It’s generally believed that Vacheron would make around 20 of each dress watch variant and send them out to retailers that were geographically spread out in order to give the effect of unique pieces in each region. From a branding perspective, not only did limiting variants maintain Vacheron’s centuries-old status as a maker of unique pieces, this strategy also upheld the halo around Vacheron’s business making custom one-offs for elite customers, which the house continues to this day.
As an example of Vacheron’s limited variant strategy, consider my Vacheron Constantin ref. 4906 from the early 1960s. Vacheron produced many 4906s from the 1950s onward, yet very few look anything like my specific, pink gold watch. While the movements are all variants on the cal. P1019 autowinder, the case metals, dial treatments, seconds hand placement, and applied markers can vary wildly from one 4906 to the next.
Further contributing to the diversity of Vacheron Constantin dress watches is the brand’s tendency to offer many references in any catalog year, meaning that Vacheron was sending out multiple variants of multiple references. That diversity makes collecting vintage Vacheron dress watches somewhat confusing, but also satisfyingly challenging.
Hype-Resistant Then, Hype-Resistant Now
One effect of this diversifying strategy for Vacheron was their clear failure to produce a hit watch, like the endlessly repeated Patek Calatrava or the Rolex Datejust, for example. This lack of a hit was largely by design, however, as Vacheron did, and still does, rely on income from its custom one-off business. Keeping the haute halo glowing was important for Vacheron’s bottom line, even if it meant forgoing mass popularity.

- **Provided material**:
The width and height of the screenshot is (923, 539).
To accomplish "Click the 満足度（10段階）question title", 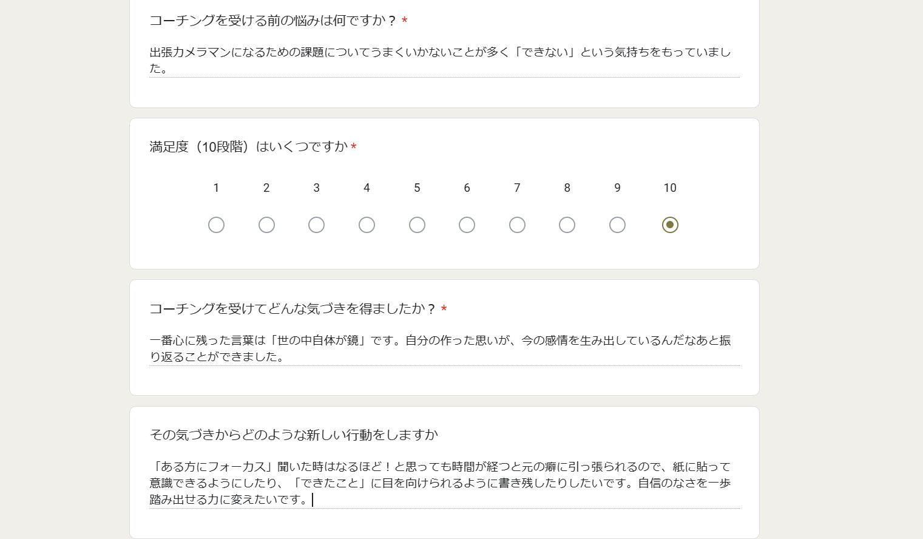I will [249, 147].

...

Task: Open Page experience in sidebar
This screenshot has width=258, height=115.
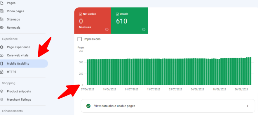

--

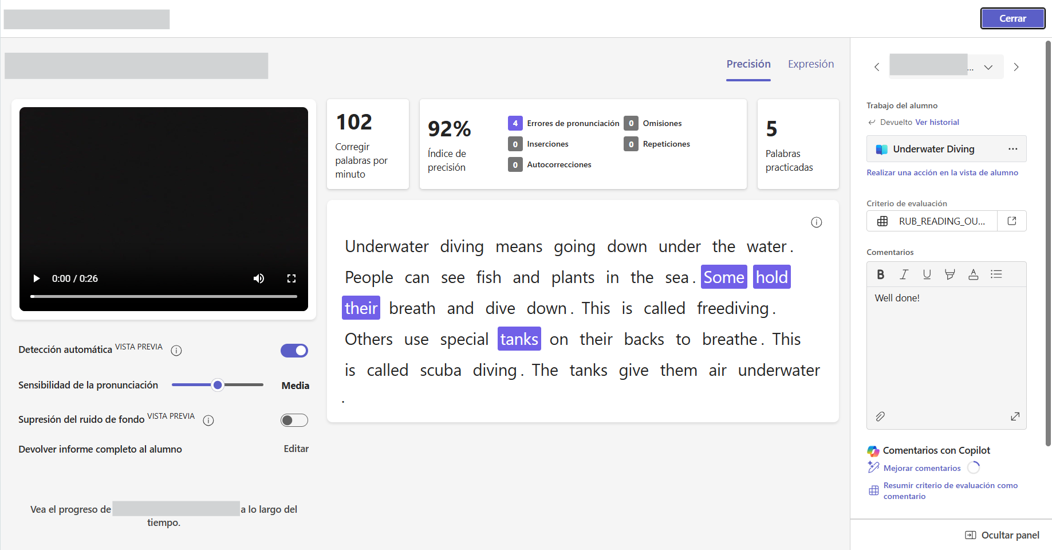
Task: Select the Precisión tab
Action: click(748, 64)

- **What to produce**: Reproduce the passage on Vacheron Constantin dress watches in full, with every word and punctuation mark unchanged.

- **Answer to this problem**:
It’s generally believed that Vacheron would make around 20 of each dress watch variant and send them out to retailers that were geographically spread out in order to give the effect of unique pieces in each region. From a branding perspective, not only did limiting variants maintain Vacheron’s centuries-old status as a maker of unique pieces, this strategy also upheld the halo around Vacheron’s business making custom one-offs for elite customers, which the house continues to this day.
As an example of Vacheron’s limited variant strategy, consider my Vacheron Constantin ref. 4906 from the early 1960s. Vacheron produced many 4906s from the 1950s onward, yet very few look anything like my specific, pink gold watch. While the movements are all variants on the cal. P1019 autowinder, the case metals, dial treatments, seconds hand placement, and applied markers can vary wildly from one 4906 to the next.
Further contributing to the diversity of Vacheron Constantin dress watches is the brand’s tendency to offer many references in any catalog year, meaning that Vacheron was sending out multiple variants of multiple references. That diversity makes collecting vintage Vacheron dress watches somewhat confusing, but also satisfyingly challenging.
Hype-Resistant Then, Hype-Resistant Now
One effect of this diversifying strategy for Vacheron was their clear failure to produce a hit watch, like the endlessly repeated Patek Calatrava or the Rolex Datejust, for example. This lack of a hit was largely by design, however, as Vacheron did, and still does, rely on income from its custom one-off business. Keeping the haute halo glowing was important for Vacheron’s bottom line, even if it meant forgoing mass popularity.